Stupeur et colère à Terre-Neuve et au Canada
Une semaine après le naufrage du S.S. Caribou, Charles Moore, le représentant de la Newfoundland Railway, raconte comment le sous-marin a éperonné les canots de sauvetage et mitraillé les survivants lors de cette nuit fatidique. Son récit, publié dans des journaux de toute l’Amérique du Nord, a attisé la haine envers le régime nazi. Un des éditorialistes décrit un ennemi qui « remontait à la surface pour jubiler à la vue des morts ». En réalité, les journaux de bord du U-69 et du NCSM Grandmère indiquent que le U-boot n’a jamais fait surface après l’attaque.

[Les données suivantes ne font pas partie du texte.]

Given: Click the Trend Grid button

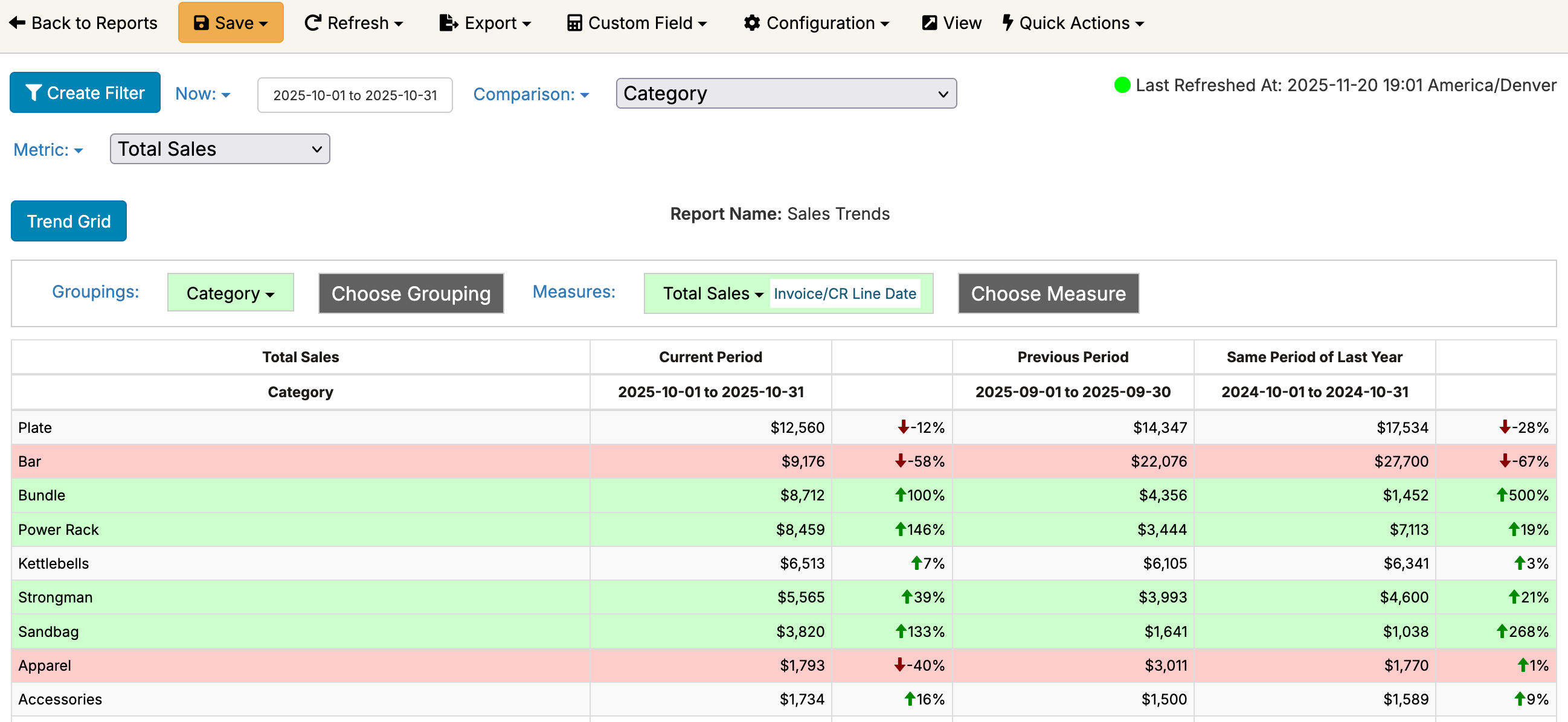Looking at the screenshot, I should pos(69,222).
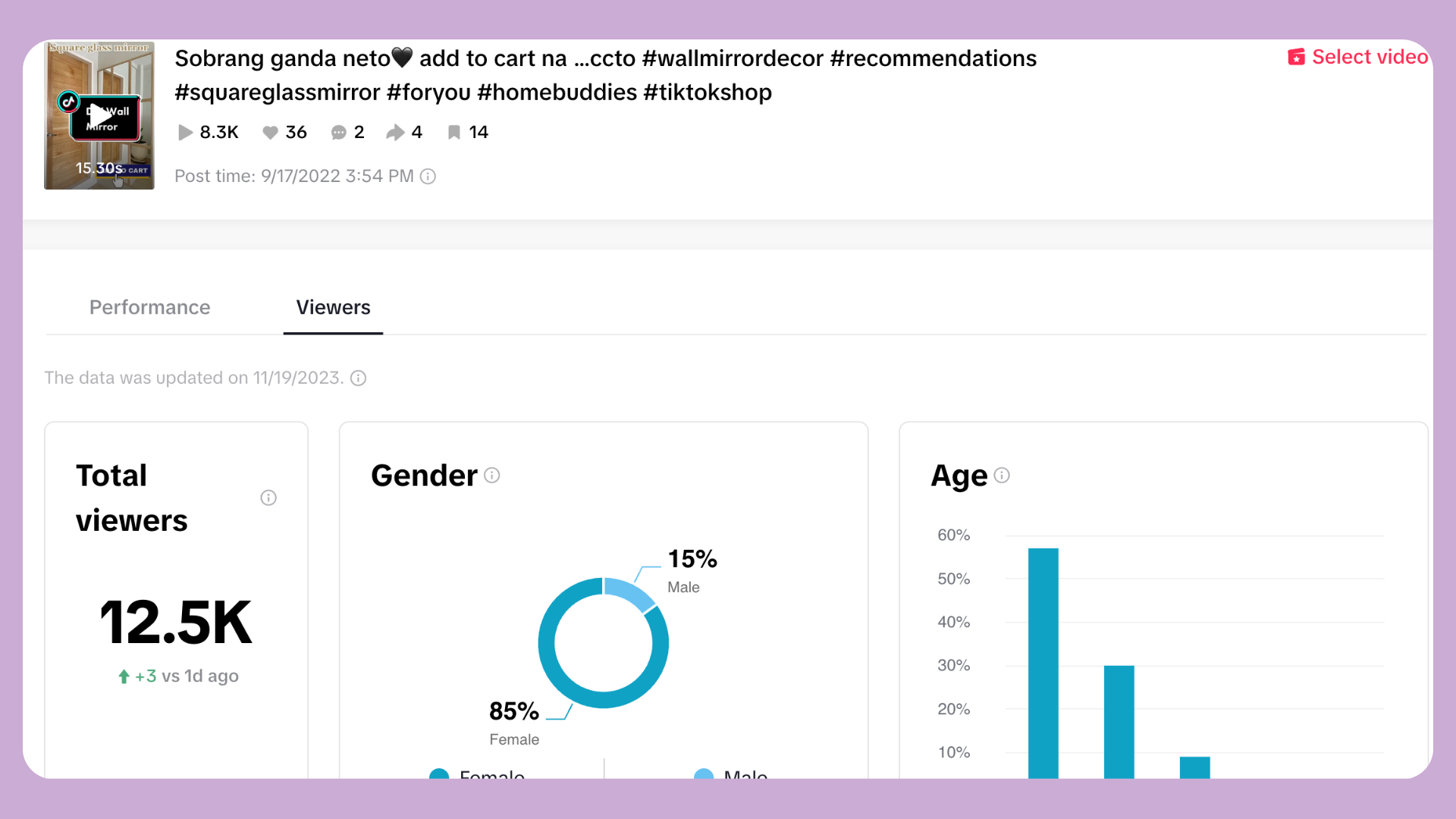
Task: Click the tallest bar in the Age chart
Action: (1043, 660)
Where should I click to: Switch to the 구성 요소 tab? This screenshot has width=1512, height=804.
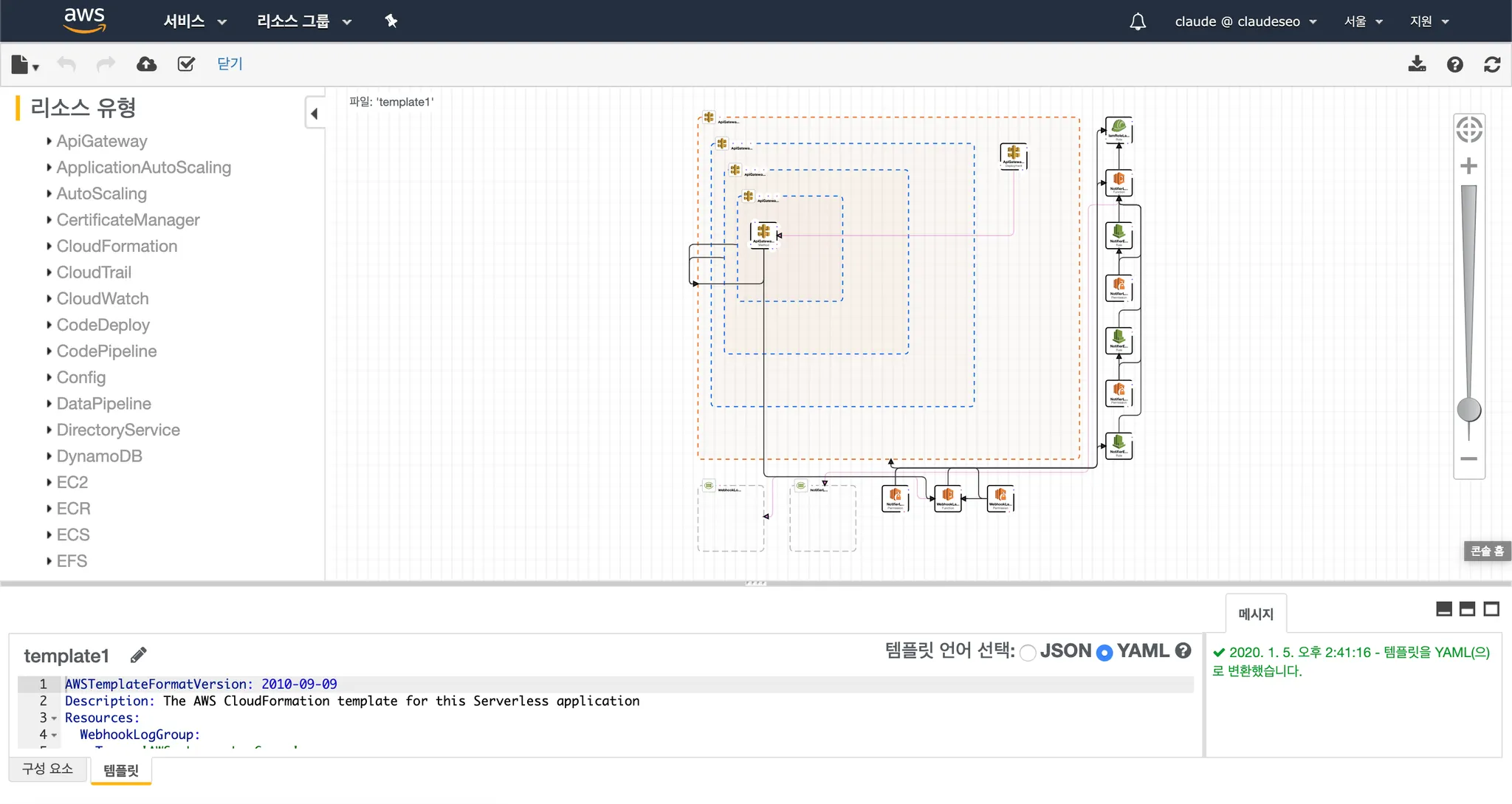[x=48, y=769]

Thomas Fleming, le seul officier survivant du naufrage du S.S. Caribou, s’est rappelé que le capitaine Taverner s’était plaint de devoir faire une traversée pendant la nuit. Les familles des victimes ont reproché à la Marine de ne pas avoir pris en compte les inquiétudes de Ben Taverner. De leur côté, les défenseurs de l’armée ont soutenu que c’était la Newfoundland Railway qui avait fixé l’horaire des traversées. Dans un article du Western Star de Corner Brook, le père endeuillé du sous-lieutenant d’aviation John Barrett a demandé pourquoi la direction de la compagnie ferroviaire n’avait pas changé l’horaire de la traversée du détroit de Cabot, mettant « inutilement en danger des vies humaines — la vie de femmes sans défense et d’enfants innocents ».
La plupart des Nord-Américains étaient furieux contre l’Allemagne. Sept jours après avoir été sauvé dans un radeau, le matelot de 2e classe Cecil Boohan est interviewé par une célébrité au théâtre Capitol d’Ottawa, lors d’une collecte de fonds pour les obligations de la Victoire. L’événement était diffusé à la radio nationale. Avant de quitter la scène, le matelot a déclaré avoir « hâte de retourner en mer pour aider à attraper ce sous-marin allemand ».
Mais Boohan a refusé d’être photographié, « je n’ai rien fait d’autre que de sauter à l’eau lorsque le bateau a coulé », a-t-il expliqué. Même sans photo, le témoignage du rescapé a permis de récolter trois quarts de milliard de dollars pour soutenir l’effort de guerre.